* [Entries provided]

▼

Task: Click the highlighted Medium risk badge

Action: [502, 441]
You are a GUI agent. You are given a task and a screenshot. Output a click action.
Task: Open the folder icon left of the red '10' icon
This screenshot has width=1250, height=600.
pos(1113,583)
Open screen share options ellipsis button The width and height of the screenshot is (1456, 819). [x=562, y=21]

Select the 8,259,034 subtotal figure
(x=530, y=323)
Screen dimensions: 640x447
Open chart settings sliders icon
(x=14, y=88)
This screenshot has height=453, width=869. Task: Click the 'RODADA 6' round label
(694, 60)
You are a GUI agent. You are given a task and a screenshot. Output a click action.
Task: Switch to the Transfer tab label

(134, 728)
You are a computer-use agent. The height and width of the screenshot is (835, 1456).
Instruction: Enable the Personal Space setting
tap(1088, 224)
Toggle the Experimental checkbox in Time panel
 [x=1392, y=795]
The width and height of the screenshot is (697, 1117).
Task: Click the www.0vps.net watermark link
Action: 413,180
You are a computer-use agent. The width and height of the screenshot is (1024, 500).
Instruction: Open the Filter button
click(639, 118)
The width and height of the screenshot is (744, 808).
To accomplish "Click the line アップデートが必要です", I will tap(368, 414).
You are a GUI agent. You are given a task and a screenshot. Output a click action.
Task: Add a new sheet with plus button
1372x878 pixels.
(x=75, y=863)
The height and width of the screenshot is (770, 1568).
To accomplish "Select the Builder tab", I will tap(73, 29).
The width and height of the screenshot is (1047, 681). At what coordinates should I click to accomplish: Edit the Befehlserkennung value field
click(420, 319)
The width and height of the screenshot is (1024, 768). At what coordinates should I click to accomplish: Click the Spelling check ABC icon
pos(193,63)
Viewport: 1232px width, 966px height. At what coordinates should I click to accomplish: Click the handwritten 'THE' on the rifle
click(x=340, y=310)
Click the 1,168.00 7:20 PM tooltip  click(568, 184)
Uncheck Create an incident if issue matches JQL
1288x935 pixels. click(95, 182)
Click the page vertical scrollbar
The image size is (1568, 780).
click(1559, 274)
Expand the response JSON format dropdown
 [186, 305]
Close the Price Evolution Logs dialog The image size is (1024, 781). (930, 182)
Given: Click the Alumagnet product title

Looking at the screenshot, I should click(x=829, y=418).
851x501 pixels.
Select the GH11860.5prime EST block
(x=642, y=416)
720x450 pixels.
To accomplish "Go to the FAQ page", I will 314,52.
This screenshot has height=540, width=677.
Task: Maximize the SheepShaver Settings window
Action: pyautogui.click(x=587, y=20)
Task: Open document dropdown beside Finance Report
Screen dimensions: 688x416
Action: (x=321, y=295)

▲

* [Instructions for the task] Rewrite the records above, swapping "GUI agent" for "desktop agent" everywhere it occurs and leaving all other text unchanged.

* [Task answer]
Task: Click the highlighted Medium risk badge

Action: [502, 441]
You are a desktop agent. You are given a task and a screenshot. Output a click action.
Task: Open the folder icon left of the red '10' icon
This screenshot has width=1250, height=600.
pos(1113,583)
Open screen share options ellipsis button The width and height of the screenshot is (1456, 819). [x=562, y=21]

Select the 8,259,034 subtotal figure
(x=530, y=323)
Screen dimensions: 640x447
Open chart settings sliders icon
(x=14, y=88)
This screenshot has height=453, width=869. Task: Click the 'RODADA 6' round label
(694, 60)
You are a desktop agent. You are given a task and a screenshot. Output a click action.
Task: Switch to the Transfer tab label

(134, 728)
You are a computer-use agent. The height and width of the screenshot is (835, 1456).
Instruction: Enable the Personal Space setting
tap(1088, 224)
Toggle the Experimental checkbox in Time panel
 [x=1392, y=795]
The width and height of the screenshot is (697, 1117).
Task: Click the www.0vps.net watermark link
Action: 413,180
You are a computer-use agent. The width and height of the screenshot is (1024, 500).
Instruction: Open the Filter button
click(639, 118)
The width and height of the screenshot is (744, 808).
To accomplish "Click the line アップデートが必要です", I will tap(368, 414).
You are a desktop agent. You are given a task and a screenshot. Output a click action.
Task: Add a new sheet with plus button
1372x878 pixels.
(x=75, y=863)
The height and width of the screenshot is (770, 1568).
To accomplish "Select the Builder tab", I will tap(73, 29).
The width and height of the screenshot is (1047, 681). At what coordinates should I click to accomplish: Edit the Befehlserkennung value field
click(420, 319)
The width and height of the screenshot is (1024, 768). At what coordinates should I click to accomplish: Click the Spelling check ABC icon
pos(193,63)
Viewport: 1232px width, 966px height. At what coordinates should I click to accomplish: Click the handwritten 'THE' on the rifle
click(x=340, y=310)
Click the 1,168.00 7:20 PM tooltip  click(568, 184)
Uncheck Create an incident if issue matches JQL
1288x935 pixels. click(95, 182)
Click the page vertical scrollbar
The image size is (1568, 780).
click(1559, 274)
Expand the response JSON format dropdown
 [186, 305]
Close the Price Evolution Logs dialog The image size is (1024, 781). (930, 182)
Given: Click the Alumagnet product title

Looking at the screenshot, I should click(x=829, y=418).
851x501 pixels.
Select the GH11860.5prime EST block
(x=642, y=416)
720x450 pixels.
To accomplish "Go to the FAQ page", I will 314,52.
This screenshot has height=540, width=677.
Task: Maximize the SheepShaver Settings window
Action: pyautogui.click(x=587, y=20)
Task: Open document dropdown beside Finance Report
Screen dimensions: 688x416
Action: (x=321, y=295)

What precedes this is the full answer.